Stainless Steel Liner

David Albright Posted By David Albright, Jan 10, 2013 at 10:20 PM

  1. David Albright

    David Albright
    New Member 2.

    Jan 10, 2013

    We bought a house two years ago and it came with a Lopi X/FL/LX (not sure which one):

    This is the first year we had the chimney cleaned (supposedly cleaned by the previous owners every year). The sweep discovered that we had had a chimney fire at some point and they proposed installing a stainless steel liner. Additionally, our chimney was not far enough from the roof, so that was included in the estimate from them.

    We talked to our home owners insurance company and they sent out a insurance construction guy to look at the chimney. He said we needed new clay tiles, not a stainless steel liner (plus the same work to raise the chimney higher). He made this determination after looking at the chimney for a solid 10 minutes. His estimate was significantly less than the chimney sweep so that is what the insurance company went with.

    So...the chimney sweep company insists we need a stainless steel liner as the Lopi stove can get pretty warm. Who is right here? Seems like there are varying opinions on the Internet.

    To make the matter a little more complicated we are in the process of selling the home (long story) and have an offer. So I don't want to put any money into the place if possible (but don't want to screw someone over either).

  2. KaptJaq

    Minister of Fire 2.

    Jan 31, 2011
    Long Island, NY
    You can compare the layout of the bricks in your stove to the layouts on page 7 of the manual to determine which stove you have.

    The insert you have is a "slammer" type install. There is no easy way to connect a stainless liner directly to the unit. Something will have to be fabricated. This may be part of the sweep's high cost. Most people frown on slammer installs. If the unit is in good shape and you follow the user manual, it can be used safely. You just have to remember to burn clean and sweep the flue regularly to prevent future chimney fires.

    The unit that is there is a quality unit but it is old. The buyer may want something modern, clean burning, and more efficient. The money sunk into connecting a SS liner to the current unit would be wasted. If I was in your shoes I would probably go with the insurance person's plan. Put new tiles in, extend the height, and leave the current unit as is. That will give the buyer the option of using the existing unit, pulling it out and using the open fireplace, or installing a new stove with the proper SS liner without tossing the liner you just installed.

  3. Corey

    Minister of Fire 2.

    Nov 19, 2005
    Certainly good advice above. Though the kicker here seems to be that you are selling the house and have an offer on the table? So I'm guessing this may have come up as part of a home inspection? That changes the dynamic a bit IMHO. The home inspector was likely brought in by the buyer(?) so he could have some tendency to point out every little issue - and rightly so. Your home insurance is a little irrelevant as they would no longer be insuring the home after sale, so the install may or may not need to be up to their standards.
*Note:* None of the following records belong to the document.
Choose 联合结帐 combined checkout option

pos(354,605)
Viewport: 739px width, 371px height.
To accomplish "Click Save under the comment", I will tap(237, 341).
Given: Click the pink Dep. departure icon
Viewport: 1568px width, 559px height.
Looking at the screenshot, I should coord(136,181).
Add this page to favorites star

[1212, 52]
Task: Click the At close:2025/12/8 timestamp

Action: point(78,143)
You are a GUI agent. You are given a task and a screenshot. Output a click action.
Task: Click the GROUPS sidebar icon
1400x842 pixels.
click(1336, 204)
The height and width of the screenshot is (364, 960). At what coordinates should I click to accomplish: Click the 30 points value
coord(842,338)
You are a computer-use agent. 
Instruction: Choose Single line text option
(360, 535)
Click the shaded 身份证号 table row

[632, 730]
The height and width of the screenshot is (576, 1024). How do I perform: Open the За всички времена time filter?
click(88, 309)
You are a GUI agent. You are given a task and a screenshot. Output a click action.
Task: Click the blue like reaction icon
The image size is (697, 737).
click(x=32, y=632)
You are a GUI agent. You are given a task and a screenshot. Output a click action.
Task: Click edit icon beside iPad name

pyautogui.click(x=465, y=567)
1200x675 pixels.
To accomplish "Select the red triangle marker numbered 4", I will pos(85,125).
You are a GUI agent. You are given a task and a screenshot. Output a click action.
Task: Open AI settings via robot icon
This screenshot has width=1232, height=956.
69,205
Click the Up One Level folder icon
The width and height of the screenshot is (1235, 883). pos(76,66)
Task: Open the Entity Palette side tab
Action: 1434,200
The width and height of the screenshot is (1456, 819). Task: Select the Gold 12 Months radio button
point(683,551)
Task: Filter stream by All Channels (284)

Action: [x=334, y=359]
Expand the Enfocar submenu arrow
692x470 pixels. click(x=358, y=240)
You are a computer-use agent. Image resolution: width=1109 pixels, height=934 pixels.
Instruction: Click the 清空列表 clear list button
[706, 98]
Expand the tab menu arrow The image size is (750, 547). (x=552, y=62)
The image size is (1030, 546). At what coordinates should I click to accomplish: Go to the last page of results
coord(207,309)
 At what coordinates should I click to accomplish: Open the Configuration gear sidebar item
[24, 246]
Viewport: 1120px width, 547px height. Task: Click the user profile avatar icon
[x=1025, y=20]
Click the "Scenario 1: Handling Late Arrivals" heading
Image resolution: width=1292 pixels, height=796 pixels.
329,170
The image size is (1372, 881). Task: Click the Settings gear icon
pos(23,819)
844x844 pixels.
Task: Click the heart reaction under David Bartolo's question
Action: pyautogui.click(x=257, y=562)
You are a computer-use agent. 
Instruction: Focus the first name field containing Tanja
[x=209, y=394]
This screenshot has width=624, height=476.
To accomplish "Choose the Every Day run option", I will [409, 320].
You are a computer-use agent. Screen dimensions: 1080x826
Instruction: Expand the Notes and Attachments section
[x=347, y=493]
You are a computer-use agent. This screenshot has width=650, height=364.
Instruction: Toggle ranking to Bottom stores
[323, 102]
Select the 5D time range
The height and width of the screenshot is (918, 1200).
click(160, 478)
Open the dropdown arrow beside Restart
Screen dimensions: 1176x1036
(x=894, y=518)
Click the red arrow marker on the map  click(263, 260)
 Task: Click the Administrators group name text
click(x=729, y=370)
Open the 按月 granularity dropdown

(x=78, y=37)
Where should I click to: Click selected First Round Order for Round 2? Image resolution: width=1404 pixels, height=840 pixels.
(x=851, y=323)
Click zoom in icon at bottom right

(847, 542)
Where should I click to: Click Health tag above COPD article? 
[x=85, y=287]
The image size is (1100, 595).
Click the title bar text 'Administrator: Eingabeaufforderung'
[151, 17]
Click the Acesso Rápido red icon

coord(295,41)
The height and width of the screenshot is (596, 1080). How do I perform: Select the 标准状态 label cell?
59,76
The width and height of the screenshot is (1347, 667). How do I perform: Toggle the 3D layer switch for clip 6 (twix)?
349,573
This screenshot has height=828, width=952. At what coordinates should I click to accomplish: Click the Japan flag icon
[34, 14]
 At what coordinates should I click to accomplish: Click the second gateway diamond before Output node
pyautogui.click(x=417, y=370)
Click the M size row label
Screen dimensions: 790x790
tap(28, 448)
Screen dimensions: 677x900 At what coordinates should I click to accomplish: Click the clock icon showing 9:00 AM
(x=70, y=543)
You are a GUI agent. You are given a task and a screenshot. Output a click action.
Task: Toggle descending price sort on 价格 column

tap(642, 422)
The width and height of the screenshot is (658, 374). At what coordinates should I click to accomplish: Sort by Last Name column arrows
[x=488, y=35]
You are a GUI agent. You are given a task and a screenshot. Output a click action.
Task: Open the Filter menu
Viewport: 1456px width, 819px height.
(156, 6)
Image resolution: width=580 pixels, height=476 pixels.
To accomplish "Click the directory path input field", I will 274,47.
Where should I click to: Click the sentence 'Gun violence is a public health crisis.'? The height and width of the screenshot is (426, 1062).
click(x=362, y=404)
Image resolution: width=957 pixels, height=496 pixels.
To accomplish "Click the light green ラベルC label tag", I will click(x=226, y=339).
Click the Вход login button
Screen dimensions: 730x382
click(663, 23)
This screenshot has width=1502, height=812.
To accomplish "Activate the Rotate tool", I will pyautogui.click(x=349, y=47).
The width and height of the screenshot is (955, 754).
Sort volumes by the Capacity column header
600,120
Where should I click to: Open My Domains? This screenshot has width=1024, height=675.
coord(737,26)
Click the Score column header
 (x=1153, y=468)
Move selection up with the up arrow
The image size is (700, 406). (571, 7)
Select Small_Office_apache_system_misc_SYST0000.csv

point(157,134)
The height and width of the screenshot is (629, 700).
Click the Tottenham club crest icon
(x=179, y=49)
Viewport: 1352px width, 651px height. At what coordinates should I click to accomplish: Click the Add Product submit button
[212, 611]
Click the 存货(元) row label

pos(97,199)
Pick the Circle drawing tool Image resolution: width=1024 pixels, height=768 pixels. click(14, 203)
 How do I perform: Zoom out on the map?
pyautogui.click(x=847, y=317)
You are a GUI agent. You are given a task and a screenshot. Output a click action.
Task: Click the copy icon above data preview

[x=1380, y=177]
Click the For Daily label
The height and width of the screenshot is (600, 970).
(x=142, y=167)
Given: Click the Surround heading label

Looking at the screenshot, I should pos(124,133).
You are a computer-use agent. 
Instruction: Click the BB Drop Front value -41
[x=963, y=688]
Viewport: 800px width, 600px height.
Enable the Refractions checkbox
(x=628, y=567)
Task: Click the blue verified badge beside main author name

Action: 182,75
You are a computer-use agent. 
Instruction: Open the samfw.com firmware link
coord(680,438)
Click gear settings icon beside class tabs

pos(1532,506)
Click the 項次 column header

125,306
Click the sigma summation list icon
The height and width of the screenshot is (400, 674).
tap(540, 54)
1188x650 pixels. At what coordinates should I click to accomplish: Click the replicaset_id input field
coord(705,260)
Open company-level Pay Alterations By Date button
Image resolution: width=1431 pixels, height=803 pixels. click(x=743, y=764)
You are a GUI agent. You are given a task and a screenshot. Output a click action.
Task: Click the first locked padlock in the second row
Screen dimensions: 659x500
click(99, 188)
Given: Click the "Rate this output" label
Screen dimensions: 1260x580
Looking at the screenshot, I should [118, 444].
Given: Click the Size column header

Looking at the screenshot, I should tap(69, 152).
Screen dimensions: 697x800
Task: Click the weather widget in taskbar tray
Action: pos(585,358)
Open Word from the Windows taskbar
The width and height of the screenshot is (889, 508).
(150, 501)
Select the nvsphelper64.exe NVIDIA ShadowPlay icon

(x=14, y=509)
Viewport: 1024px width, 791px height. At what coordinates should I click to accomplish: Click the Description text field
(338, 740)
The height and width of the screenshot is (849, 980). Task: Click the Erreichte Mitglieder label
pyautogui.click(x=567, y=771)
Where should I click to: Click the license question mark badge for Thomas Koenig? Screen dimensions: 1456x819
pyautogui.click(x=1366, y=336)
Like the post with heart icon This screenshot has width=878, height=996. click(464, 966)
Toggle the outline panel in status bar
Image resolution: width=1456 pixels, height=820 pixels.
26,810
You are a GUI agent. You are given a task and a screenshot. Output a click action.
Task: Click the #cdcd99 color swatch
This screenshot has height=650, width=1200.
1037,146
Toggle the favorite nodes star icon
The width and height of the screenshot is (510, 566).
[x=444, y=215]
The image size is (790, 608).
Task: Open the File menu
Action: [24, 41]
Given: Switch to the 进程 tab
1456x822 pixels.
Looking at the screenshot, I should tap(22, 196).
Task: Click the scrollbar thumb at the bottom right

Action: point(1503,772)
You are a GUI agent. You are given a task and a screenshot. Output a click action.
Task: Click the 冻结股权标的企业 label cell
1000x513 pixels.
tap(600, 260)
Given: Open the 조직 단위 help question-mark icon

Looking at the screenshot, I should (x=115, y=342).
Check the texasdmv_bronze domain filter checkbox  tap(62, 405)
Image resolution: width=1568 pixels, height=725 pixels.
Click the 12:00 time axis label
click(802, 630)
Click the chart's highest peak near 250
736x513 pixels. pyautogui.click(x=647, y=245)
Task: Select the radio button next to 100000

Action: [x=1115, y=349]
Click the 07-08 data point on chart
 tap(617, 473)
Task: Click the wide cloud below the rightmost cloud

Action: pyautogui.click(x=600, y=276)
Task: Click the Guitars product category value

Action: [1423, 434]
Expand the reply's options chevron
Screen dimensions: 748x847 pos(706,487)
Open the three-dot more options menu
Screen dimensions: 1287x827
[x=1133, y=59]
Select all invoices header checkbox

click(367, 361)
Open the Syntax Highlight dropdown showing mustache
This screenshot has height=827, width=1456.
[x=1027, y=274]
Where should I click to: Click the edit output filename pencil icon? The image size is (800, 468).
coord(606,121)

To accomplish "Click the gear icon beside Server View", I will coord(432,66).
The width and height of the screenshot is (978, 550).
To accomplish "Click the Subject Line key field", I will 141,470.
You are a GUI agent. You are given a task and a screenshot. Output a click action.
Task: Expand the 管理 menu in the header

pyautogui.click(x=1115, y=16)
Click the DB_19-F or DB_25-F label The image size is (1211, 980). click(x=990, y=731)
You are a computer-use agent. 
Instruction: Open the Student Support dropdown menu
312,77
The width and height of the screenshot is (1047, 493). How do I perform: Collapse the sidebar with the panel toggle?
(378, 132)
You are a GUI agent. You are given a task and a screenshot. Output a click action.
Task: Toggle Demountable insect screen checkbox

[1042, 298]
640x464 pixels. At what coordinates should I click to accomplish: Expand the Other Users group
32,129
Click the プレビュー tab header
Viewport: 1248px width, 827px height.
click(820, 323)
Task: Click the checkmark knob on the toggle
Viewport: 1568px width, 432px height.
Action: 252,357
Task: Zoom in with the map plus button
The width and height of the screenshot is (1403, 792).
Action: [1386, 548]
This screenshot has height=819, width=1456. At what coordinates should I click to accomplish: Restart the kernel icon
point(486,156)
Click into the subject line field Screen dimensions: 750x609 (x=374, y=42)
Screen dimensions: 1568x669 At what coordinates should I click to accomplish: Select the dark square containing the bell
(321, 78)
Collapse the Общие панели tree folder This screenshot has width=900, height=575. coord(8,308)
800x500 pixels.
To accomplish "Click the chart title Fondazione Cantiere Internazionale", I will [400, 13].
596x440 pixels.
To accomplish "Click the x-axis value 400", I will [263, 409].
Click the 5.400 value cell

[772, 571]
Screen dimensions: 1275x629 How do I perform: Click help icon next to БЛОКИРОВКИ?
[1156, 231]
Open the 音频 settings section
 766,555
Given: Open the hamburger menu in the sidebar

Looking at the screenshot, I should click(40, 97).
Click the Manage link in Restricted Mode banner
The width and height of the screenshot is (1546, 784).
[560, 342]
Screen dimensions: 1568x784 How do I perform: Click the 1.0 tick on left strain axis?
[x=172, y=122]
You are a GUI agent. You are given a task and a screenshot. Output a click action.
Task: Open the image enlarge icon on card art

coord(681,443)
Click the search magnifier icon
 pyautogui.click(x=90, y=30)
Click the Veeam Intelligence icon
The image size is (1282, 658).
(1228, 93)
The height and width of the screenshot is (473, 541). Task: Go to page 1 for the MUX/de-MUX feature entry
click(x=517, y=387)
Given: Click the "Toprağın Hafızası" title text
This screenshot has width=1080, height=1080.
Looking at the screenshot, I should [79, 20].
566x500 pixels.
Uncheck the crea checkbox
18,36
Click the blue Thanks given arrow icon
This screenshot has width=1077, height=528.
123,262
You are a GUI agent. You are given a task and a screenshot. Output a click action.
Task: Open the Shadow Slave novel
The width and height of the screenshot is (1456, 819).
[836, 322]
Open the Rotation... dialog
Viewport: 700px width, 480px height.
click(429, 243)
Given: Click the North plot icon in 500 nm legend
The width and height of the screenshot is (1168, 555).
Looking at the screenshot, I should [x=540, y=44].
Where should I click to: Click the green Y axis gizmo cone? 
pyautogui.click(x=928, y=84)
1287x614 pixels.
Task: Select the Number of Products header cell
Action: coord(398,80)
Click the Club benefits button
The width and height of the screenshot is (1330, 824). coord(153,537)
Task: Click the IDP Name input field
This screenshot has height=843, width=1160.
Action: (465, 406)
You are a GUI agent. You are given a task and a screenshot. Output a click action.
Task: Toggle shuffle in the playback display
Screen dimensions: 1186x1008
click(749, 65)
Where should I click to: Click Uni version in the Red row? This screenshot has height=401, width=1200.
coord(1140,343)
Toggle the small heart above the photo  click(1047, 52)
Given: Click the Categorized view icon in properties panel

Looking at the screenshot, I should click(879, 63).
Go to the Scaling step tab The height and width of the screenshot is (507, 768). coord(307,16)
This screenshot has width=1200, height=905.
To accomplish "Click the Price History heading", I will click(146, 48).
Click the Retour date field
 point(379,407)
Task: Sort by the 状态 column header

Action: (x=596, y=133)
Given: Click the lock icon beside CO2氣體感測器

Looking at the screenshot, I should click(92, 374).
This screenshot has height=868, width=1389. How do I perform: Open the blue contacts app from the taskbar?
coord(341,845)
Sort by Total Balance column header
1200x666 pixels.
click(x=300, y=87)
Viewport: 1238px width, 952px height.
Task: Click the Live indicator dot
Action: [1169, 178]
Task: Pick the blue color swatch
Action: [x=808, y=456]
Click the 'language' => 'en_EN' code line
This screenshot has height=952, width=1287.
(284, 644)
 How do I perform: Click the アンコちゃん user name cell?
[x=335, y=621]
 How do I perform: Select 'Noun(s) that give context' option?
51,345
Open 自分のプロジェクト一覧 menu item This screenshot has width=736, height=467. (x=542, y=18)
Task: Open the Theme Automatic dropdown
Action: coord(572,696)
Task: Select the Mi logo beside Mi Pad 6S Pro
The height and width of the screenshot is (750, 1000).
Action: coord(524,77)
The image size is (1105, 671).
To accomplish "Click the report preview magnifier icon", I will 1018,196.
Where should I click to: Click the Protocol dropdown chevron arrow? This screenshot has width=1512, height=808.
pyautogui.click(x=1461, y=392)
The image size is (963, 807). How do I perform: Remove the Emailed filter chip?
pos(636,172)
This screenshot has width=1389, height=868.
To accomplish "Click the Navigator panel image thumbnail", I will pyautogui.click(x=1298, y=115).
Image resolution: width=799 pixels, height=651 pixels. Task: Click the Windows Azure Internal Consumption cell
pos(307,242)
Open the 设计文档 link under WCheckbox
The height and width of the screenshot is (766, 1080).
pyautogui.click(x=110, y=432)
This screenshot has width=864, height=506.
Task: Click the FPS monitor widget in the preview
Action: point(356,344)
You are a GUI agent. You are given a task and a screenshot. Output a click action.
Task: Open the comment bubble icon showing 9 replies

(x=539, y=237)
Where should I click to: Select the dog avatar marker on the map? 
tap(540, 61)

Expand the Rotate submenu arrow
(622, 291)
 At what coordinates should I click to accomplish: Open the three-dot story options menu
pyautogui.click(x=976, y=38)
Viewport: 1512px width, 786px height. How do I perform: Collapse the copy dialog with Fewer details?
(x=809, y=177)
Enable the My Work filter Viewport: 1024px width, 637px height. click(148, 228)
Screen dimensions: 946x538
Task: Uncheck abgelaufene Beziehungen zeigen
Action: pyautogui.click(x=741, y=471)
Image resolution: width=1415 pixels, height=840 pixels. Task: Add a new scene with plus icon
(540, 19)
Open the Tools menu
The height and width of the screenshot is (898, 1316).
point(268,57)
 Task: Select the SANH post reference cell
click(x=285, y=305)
    To me there are several ways you can play this out.

    1) Simply do nothing, leave the stove 'as is' - perhaps the stove is not a big issue with the new buyer. Maybe they intend to tear it out anyway and/or have no intention to use it?

    2)Perhaps you could negotiate a change in the selling price to make up for the work needing to be done. I don't think you would necessarily have to delay closing until all the work is complete - especially this time of year. This could range anywhere from almost 100% your money, 50/50 or almost 100% their money.

    3) If the stove working 100% is an absolute deal breaker for this buyer, then you have a choice of catering to their needs or not taking their offer and looking for another buyer.

    Ultimately, selling a home is a 'negotiation' as long as things are negotiated fairly and openly, you can leave the stove in pretty much any condition mutually agreed to. It is not absolutely up to you to make it 100% perfect prior to the sale.

    Personally, I suspect 99% of the public probably wants a 'fireplace' for decoration or one fire a year on Christmas. The amount of 'hard core wood heaters' is relatively small. If the buyer is a hard core wood burner, they would most likely want something cleaner and more efficient than the old Lopi - either way, a lot of negotiation can be done.

    Good luck!
  4. clr8ter

    Feeling the Heat 2.

    Oct 4, 2010
    Southern NH
    Question: How do you replace the clay liner? As far as I was aware, they are built into the chimney as it is built, thereby becoming an integrated part of it.

    If it were me, I'd tear out the insert, line with SS, and park a nice EPA wood stove in front of the fireplace. This is what we did. If selling the house, I'd inquire with the buyers to see what they were interested in.
  5. webby3650

    Master of Fire 2.

    Sep 2, 2008
    No one is gonna replace those tiles... If it was even possible. The insurance guy likely knows nothing about chimneys. Go with the chimney sweeps recommendations. If it was to be re-lined as a fireplace then a Round SS liner would be used. The cheapest would be to run a liner right to the insert. You should definitely find out what the buyer wants to do. But don't have those clay liners replaced, it's counter productive.